Monday, December 5, 2022

100. The Band, Music from Big Pink (1968)

I feel some obligation to keep this going, less because you said you had been refreshing the page to see what was what and more because I realize it was something I started but didn't finish.

So I'm going to keep the album commentary / reviews going, only I'm going to do them a bit differently. I'll be counting down from 100 Rolling Stone magazine's top 100 albums from their top 500 list. This list is the 2020 version, slightly different than the 2012 version, and very different from the 2007(?) version, which was very Beatles-heavy. (Not that there's anything wrong with The Beatles. In fact, the more I've listened to their albums, the more they've grown on me. But they'll never topple The Rolling Stones.)

Now as for the 100th album on Rolling Stone's list, this album being The Band's Music from Big Pink, I'm going to have say I don't like it all that much. Sure, I like The Band. And goodness, The Last Waltz documentary (directed by Martin Scorsese) might be the best music documentary of all time. And of course I like most of the songs off of this debut album. The problem, as I see it, is the vocal tracking.

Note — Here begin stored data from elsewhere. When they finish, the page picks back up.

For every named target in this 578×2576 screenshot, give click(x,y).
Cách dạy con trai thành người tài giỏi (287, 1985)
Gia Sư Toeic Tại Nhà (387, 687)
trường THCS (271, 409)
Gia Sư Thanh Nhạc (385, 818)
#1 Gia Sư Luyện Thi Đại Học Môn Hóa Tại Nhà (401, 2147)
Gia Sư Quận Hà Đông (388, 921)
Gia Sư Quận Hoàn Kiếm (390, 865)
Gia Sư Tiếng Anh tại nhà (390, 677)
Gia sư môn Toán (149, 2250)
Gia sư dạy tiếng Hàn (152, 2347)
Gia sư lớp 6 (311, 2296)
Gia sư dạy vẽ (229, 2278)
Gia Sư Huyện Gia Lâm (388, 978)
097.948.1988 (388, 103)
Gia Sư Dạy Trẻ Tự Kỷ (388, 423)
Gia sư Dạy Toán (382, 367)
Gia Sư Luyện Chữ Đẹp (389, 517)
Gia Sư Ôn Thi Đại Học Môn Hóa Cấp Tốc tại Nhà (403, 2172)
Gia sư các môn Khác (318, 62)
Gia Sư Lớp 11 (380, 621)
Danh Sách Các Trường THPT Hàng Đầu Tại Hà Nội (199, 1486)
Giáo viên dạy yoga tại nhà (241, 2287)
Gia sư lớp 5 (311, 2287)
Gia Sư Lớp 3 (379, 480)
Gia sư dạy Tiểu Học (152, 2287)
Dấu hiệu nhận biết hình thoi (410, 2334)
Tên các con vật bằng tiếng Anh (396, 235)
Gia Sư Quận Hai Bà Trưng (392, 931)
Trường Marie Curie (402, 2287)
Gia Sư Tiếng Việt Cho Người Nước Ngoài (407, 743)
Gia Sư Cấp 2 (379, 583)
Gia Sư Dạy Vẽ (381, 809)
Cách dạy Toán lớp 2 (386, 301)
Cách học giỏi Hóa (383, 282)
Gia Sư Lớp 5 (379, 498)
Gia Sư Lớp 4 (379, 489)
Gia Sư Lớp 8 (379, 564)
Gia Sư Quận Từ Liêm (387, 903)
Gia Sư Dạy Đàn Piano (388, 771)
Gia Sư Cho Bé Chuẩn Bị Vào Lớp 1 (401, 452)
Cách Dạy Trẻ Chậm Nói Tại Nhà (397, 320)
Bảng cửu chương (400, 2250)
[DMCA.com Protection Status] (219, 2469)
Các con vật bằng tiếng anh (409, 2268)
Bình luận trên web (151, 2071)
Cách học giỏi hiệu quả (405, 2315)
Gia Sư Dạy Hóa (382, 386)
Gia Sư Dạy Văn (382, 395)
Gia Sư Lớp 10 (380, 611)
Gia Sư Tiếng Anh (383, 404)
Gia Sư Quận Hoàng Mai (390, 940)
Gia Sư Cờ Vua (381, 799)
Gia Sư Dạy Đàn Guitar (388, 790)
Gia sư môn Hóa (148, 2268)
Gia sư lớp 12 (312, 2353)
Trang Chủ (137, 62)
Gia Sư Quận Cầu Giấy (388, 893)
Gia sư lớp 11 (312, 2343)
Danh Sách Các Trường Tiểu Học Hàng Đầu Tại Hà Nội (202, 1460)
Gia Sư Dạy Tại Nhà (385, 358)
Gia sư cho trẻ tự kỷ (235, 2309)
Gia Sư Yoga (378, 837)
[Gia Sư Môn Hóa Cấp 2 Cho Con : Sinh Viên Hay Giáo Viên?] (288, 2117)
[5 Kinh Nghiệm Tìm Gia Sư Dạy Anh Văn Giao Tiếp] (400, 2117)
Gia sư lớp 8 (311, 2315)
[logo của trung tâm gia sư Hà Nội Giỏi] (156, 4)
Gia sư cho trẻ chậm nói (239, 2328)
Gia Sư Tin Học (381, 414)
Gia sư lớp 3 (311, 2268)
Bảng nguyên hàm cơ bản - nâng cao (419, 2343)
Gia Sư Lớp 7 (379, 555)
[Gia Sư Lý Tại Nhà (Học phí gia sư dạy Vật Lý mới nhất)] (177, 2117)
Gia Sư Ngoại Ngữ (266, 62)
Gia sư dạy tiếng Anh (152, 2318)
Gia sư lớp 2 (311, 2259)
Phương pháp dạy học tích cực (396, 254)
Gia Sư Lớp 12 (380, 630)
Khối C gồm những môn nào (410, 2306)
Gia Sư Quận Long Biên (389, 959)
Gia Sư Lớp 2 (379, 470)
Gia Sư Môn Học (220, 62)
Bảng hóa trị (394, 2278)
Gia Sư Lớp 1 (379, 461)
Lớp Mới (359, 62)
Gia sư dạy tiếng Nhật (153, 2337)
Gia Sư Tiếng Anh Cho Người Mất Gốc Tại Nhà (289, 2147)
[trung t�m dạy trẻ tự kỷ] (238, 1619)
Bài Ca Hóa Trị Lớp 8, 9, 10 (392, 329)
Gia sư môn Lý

All the vocals were recorded as if everybody was standing far away from the mikes. To make matters worse, you hear multiple voices on those tracks, not just vocalist Richard Manuel's. Or, if it is in fact only Manuel's voice, then what's been done is his voice has been layered one track upon the other. Whatever the producer has done, the vocals sound weak and echoey. I like my vocals clean, son.

I blame sixties experimentation. It wasn't just drugs with those folks, it was stuff like this, where the vocals sound like a dadgum choir instead of one singer with a full-bodied voice, a real presence.